-- Start of DATASET ROWS --

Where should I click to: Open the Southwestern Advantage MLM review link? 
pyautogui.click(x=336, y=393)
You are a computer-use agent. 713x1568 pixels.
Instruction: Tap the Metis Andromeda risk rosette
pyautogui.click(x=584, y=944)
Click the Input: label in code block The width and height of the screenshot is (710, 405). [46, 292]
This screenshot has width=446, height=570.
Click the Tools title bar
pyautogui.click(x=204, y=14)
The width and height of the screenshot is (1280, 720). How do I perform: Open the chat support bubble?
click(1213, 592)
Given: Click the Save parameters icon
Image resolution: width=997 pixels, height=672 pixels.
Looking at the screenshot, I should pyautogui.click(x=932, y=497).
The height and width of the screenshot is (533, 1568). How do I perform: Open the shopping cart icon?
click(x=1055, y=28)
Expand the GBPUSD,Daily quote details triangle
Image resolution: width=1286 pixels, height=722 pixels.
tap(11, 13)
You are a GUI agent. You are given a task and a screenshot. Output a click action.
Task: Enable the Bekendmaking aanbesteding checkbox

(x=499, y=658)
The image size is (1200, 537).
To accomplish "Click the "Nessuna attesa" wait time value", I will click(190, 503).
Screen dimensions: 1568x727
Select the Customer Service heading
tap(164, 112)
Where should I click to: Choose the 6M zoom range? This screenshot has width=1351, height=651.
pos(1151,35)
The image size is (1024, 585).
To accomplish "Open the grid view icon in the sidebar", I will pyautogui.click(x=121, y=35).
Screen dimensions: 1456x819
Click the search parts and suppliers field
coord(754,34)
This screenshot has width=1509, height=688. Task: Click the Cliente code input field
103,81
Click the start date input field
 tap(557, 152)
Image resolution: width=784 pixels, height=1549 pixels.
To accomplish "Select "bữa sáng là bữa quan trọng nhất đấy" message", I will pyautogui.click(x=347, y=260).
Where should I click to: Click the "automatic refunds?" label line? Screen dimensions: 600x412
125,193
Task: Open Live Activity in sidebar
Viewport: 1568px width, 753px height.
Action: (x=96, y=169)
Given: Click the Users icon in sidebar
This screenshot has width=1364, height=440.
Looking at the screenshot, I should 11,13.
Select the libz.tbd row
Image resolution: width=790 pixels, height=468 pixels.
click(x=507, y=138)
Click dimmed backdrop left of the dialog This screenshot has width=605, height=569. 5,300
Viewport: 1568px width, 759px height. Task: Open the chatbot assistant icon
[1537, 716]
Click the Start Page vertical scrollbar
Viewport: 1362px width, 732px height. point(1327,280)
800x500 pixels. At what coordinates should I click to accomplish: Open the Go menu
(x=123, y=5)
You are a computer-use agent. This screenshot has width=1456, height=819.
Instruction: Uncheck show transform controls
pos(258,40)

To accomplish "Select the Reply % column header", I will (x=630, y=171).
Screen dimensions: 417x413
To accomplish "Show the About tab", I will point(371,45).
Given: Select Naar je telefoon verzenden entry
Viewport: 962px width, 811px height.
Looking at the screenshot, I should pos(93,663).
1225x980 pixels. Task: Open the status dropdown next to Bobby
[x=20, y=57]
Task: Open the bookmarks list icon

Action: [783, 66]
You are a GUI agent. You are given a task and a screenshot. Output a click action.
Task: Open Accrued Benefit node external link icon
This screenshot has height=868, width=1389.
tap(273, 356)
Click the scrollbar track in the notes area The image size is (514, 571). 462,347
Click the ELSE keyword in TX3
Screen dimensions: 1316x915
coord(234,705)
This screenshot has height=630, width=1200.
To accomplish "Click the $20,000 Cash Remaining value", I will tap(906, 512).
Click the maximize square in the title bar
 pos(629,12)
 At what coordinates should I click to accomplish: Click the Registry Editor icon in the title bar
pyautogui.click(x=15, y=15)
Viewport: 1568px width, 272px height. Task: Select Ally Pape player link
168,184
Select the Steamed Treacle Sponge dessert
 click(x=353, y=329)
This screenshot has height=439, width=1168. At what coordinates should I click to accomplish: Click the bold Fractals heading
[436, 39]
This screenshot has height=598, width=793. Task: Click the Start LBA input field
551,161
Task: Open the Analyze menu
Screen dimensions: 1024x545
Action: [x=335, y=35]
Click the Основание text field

-- End of DATASET ROWS --

▸ **DESCRIPTION OF THE TASK**
Put every line of the records above into a numbered list, omitting blank lines.

▸ **CORRECT RESPONSE**
1. Where should I click to: Open the Southwestern Advantage MLM review link? 
2. pyautogui.click(x=336, y=393)
3. You are a computer-use agent. 713x1568 pixels.
4. Instruction: Tap the Metis Andromeda risk rosette
5. pyautogui.click(x=584, y=944)
6. Click the Input: label in code block The width and height of the screenshot is (710, 405). [46, 292]
7. This screenshot has width=446, height=570.
8. Click the Tools title bar
9. pyautogui.click(x=204, y=14)
10. The width and height of the screenshot is (1280, 720). How do I perform: Open the chat support bubble?
11. click(1213, 592)
12. Given: Click the Save parameters icon
13. Image resolution: width=997 pixels, height=672 pixels.
14. Looking at the screenshot, I should pyautogui.click(x=932, y=497).
15. The height and width of the screenshot is (533, 1568). How do I perform: Open the shopping cart icon?
16. click(x=1055, y=28)
17. Expand the GBPUSD,Daily quote details triangle
18. Image resolution: width=1286 pixels, height=722 pixels.
19. tap(11, 13)
20. You are a GUI agent. You are given a task and a screenshot. Output a click action.
21. Task: Enable the Bekendmaking aanbesteding checkbox
22. (x=499, y=658)
23. The image size is (1200, 537).
24. To accomplish "Click the "Nessuna attesa" wait time value", I will click(190, 503).
25. Screen dimensions: 1568x727
26. Select the Customer Service heading
27. tap(164, 112)
28. Where should I click to: Choose the 6M zoom range? This screenshot has width=1351, height=651.
29. pos(1151,35)
30. The image size is (1024, 585).
31. To accomplish "Open the grid view icon in the sidebar", I will pyautogui.click(x=121, y=35).
32. Screen dimensions: 1456x819
33. Click the search parts and suppliers field
34. coord(754,34)
35. This screenshot has width=1509, height=688. Task: Click the Cliente code input field
36. 103,81
37. Click the start date input field
38.  tap(557, 152)
39. Image resolution: width=784 pixels, height=1549 pixels.
40. To accomplish "Select "bữa sáng là bữa quan trọng nhất đấy" message", I will pyautogui.click(x=347, y=260).
41. Where should I click to: Click the "automatic refunds?" label line? Screen dimensions: 600x412
42. 125,193
43. Task: Open Live Activity in sidebar
44. Viewport: 1568px width, 753px height.
45. Action: (x=96, y=169)
46. Given: Click the Users icon in sidebar
47. This screenshot has width=1364, height=440.
48. Looking at the screenshot, I should 11,13.
49. Select the libz.tbd row
50. Image resolution: width=790 pixels, height=468 pixels.
51. click(x=507, y=138)
52. Click dimmed backdrop left of the dialog This screenshot has width=605, height=569. 5,300
53. Viewport: 1568px width, 759px height. Task: Open the chatbot assistant icon
54. [1537, 716]
55. Click the Start Page vertical scrollbar
56. Viewport: 1362px width, 732px height. point(1327,280)
57. 800x500 pixels. At what coordinates should I click to accomplish: Open the Go menu
58. (x=123, y=5)
59. You are a computer-use agent. This screenshot has width=1456, height=819.
60. Instruction: Uncheck show transform controls
61. pos(258,40)
62. To accomplish "Select the Reply % column header", I will (x=630, y=171).
63. Screen dimensions: 417x413
64. To accomplish "Show the About tab", I will point(371,45).
65. Given: Select Naar je telefoon verzenden entry
66. Viewport: 962px width, 811px height.
67. Looking at the screenshot, I should pos(93,663).
68. 1225x980 pixels. Task: Open the status dropdown next to Bobby
69. [x=20, y=57]
70. Task: Open the bookmarks list icon
71. Action: [783, 66]
72. You are a GUI agent. You are given a task and a screenshot. Output a click action.
73. Task: Open Accrued Benefit node external link icon
74. This screenshot has height=868, width=1389.
75. tap(273, 356)
76. Click the scrollbar track in the notes area The image size is (514, 571). 462,347
77. Click the ELSE keyword in TX3
78. Screen dimensions: 1316x915
79. coord(234,705)
80. This screenshot has height=630, width=1200.
81. To accomplish "Click the $20,000 Cash Remaining value", I will tap(906, 512).
82. Click the maximize square in the title bar
83.  pos(629,12)
84.  At what coordinates should I click to accomplish: Click the Registry Editor icon in the title bar
85. pyautogui.click(x=15, y=15)
86. Viewport: 1568px width, 272px height. Task: Select Ally Pape player link
87. 168,184
88. Select the Steamed Treacle Sponge dessert
89.  click(x=353, y=329)
90. This screenshot has height=439, width=1168. At what coordinates should I click to accomplish: Click the bold Fractals heading
91. [436, 39]
92. This screenshot has height=598, width=793. Task: Click the Start LBA input field
93. 551,161
94. Task: Open the Analyze menu
95. Screen dimensions: 1024x545
96. Action: [x=335, y=35]
97. Click the Основание text field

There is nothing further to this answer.